**Stated goal A**
Please reproduce the part of the xMatters incident report that opens with the words containing "On Monday, August" and closes with "private cloud infrastructure.".
**Stated goal B**
According to the xMatters incident report, what was the root cause of the issue?

On Monday, August 21, 2017, at approximately 07:00 BST the xMatters monitoring systems alerted the Client Assistance team to an issue with the xMatters On-Demand services for some clients located in the European region. Some users may have experienced intermittent access to the user interface, and a delay or rejection when injecting an event into xMatters.
Why did it happen?
The root cause of this issue was an operating system error on one of the data center servers that comprise the xMatters private cloud infrastructure.
How did we respond?
As soon as the xMatters network monitoring tools detected unreliable connectivity, the Client Assistance and Operations teams initiated the internal Major Incident Management process. The incident response teams began simultaneously investigating the underlying cause and working to restore services for clients. The teams launched the automatic failover procedures, and promoted the impacted clients to alternate services located in the same data center. This automated process allowed for quick recovery of the impacted systems and all services were back online within a few minutes.

**Given data**
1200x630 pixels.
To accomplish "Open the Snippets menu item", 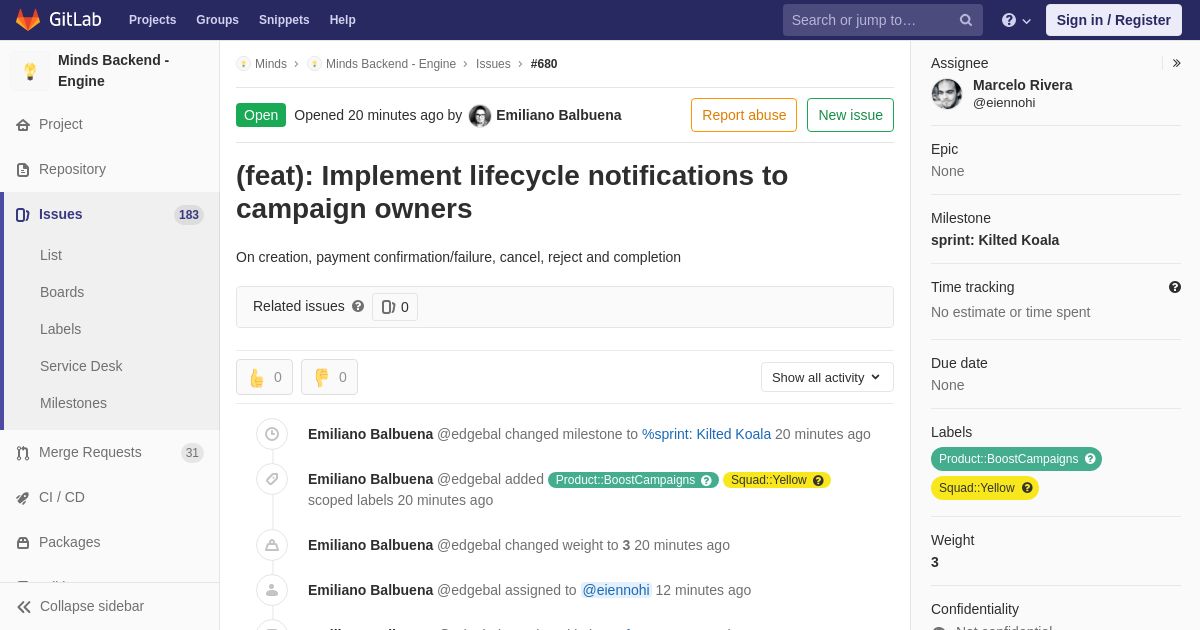I will [x=284, y=20].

**Result A**
On Monday, August 21, 2017, at approximately 07:00 BST the xMatters monitoring systems alerted the Client Assistance team to an issue with the xMatters On-Demand services for some clients located in the European region. Some users may have experienced intermittent access to the user interface, and a delay or rejection when injecting an event into xMatters.
Why did it happen?
The root cause of this issue was an operating system error on one of the data center servers that comprise the xMatters private cloud infrastructure.

**Result B**
An operating system error on one of the data center servers that make up the xMatters private cloud infrastructure.